Unter der alten Bundesregierung sei in entsprechenden Gremien auch das Magdeburger Modell diskutiert worden, so Haseloff. Niemand habe das Risiko einer Vorfinanzierung und dauerhaften Subventionierung der Sozialabgaben auf sich nehmen wollen. Zudem befürchte man Mitnahme- und Einspareffekte. Neue Auftragslagen müssten erzeugt werden, um Arbeit im unteren Lohnsektor zu schaffen.

Während vielerorts in Deutschland 90 Prozent der vorhandenen Mittel der Arbeitsagenturen in Zuschüsse für Unternehmensgründungen gesteckt werde, seien in Sachsen-Anhalt immerhin 40 Prozent in die Förderung sozialversicherungspflichtiger Beschäftigungen gegangen, 60 Prozent in Starthilfen für Unternehmen.
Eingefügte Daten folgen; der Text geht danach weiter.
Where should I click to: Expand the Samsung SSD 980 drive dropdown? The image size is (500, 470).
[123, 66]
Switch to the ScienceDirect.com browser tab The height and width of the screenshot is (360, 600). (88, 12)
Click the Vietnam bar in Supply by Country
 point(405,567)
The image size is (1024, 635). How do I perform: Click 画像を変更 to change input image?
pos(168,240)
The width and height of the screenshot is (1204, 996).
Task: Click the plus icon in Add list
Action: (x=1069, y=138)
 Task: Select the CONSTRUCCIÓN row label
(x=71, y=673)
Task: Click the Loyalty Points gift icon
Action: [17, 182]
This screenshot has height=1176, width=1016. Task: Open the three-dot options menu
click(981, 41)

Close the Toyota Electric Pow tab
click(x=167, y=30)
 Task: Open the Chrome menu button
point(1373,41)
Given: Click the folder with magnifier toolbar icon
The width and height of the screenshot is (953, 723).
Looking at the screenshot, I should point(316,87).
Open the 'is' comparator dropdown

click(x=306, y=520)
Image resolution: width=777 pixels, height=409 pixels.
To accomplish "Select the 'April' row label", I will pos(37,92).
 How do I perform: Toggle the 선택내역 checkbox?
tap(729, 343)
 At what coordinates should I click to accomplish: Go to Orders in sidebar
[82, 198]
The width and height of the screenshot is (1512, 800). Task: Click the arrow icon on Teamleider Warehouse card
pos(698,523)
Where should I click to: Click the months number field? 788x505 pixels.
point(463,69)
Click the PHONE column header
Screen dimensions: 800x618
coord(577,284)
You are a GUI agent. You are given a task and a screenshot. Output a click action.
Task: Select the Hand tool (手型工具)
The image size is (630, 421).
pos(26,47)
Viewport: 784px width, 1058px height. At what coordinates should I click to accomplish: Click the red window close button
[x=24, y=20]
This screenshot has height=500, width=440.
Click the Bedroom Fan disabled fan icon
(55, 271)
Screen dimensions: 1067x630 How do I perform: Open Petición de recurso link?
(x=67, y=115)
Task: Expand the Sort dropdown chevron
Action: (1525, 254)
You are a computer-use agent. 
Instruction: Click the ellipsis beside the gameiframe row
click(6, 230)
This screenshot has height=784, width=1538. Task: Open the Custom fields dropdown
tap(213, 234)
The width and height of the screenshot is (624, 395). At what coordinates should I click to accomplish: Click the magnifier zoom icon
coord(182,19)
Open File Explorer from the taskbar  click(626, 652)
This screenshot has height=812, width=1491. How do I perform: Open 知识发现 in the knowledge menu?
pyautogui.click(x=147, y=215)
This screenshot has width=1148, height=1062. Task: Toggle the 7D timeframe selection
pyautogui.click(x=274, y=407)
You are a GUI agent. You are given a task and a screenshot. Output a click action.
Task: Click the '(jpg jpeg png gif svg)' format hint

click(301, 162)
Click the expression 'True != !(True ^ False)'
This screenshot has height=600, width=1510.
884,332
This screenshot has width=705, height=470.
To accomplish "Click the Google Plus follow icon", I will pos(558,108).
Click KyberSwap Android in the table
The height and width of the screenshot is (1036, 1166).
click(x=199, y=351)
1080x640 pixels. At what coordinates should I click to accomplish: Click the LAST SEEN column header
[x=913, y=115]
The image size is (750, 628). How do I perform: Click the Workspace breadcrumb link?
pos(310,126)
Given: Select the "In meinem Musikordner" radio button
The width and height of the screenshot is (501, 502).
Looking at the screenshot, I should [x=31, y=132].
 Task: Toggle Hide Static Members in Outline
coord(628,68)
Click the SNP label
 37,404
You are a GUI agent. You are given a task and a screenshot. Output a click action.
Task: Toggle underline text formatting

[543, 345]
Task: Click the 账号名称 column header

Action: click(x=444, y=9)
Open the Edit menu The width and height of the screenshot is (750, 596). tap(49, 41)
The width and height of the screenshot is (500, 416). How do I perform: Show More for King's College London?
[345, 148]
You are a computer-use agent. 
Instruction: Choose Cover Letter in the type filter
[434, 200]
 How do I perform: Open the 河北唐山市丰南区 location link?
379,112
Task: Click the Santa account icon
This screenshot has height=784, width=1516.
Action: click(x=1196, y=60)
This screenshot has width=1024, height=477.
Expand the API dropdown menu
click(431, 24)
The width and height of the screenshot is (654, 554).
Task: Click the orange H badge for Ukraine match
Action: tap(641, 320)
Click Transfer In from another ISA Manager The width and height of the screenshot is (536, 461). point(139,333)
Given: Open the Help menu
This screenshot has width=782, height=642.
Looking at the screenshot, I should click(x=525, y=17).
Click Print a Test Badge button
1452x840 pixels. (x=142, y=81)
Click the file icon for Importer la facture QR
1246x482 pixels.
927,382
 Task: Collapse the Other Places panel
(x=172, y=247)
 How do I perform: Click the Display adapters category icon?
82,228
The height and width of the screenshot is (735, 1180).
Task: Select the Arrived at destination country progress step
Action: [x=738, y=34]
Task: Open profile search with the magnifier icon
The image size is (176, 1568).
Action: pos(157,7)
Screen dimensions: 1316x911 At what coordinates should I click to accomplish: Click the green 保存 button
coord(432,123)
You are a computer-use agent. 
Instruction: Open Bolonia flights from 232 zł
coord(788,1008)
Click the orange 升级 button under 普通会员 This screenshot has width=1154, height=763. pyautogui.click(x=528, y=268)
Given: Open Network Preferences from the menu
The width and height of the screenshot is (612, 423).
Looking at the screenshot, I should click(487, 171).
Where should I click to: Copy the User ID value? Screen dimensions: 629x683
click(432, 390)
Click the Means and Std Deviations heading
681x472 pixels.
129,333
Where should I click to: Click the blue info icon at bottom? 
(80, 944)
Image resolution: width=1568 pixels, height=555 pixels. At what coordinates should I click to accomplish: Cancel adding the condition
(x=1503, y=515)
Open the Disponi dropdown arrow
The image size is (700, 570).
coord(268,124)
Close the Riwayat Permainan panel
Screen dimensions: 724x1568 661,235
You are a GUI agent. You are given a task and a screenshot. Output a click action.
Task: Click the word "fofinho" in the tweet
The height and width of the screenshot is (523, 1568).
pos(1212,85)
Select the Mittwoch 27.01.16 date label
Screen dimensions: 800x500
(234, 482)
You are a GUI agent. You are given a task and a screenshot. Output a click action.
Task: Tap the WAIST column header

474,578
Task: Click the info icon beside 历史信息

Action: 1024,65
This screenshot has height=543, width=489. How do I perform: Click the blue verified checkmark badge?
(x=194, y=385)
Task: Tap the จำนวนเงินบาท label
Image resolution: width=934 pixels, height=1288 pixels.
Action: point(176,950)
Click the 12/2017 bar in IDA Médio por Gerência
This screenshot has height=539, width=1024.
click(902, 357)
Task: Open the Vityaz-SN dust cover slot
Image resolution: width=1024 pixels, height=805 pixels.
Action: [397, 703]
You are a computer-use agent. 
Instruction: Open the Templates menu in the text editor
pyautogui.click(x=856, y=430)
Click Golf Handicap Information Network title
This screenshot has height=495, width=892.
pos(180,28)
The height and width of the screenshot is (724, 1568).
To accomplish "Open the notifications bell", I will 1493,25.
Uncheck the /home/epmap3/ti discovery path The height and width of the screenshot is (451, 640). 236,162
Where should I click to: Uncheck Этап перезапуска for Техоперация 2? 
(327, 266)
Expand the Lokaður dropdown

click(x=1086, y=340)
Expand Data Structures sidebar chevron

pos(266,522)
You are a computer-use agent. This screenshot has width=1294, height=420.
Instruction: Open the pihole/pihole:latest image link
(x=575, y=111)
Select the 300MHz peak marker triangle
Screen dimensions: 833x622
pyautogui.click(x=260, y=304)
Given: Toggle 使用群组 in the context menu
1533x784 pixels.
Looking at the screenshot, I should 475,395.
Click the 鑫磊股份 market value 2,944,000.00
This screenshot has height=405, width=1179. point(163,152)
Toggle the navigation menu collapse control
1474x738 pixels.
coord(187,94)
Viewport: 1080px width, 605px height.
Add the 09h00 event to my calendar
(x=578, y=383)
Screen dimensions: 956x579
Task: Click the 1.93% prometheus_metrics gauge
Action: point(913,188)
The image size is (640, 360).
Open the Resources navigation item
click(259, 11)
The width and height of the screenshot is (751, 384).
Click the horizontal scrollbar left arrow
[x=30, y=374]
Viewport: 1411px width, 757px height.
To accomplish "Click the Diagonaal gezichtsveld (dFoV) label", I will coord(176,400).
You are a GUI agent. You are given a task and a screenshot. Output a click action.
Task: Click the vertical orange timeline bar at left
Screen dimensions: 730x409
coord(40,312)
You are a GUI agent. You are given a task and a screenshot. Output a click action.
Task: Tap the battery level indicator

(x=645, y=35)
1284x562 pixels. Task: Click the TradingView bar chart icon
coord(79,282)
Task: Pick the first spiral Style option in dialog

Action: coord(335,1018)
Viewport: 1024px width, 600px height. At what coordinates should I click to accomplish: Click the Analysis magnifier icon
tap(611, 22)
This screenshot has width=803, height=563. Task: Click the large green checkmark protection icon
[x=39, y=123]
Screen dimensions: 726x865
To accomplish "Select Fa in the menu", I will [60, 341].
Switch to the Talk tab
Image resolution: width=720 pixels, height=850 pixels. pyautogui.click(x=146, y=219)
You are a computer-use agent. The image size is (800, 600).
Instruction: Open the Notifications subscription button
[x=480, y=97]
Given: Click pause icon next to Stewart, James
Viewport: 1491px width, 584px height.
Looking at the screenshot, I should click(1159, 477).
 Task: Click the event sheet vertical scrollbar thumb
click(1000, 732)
Angesichts der Möglichkeiten im Rahmen der großen Koalition werde es zunächst einmal darum gehen, über eine Verbesserung der Regelungen des Sozialgesetzbuches 2 (Hartz IV) eine "größere Schlüssigkeit" hinzubekommen.

Handwerkskammerpräsident Medoch forderte die Politik auf, bessere Bedingungen für den Mittelstand zu schaffen. Im Blick auf die Mageburger Alternative meinte Medoch, er würde die Beschäftigungsinitiative unterstützen, wenn die angestellten Berechnungen stimmen.

Dieser Beitrag wurde veröffentlicht in Ausgabe 46 des 55. Jahrgangs (im Jahr 2005).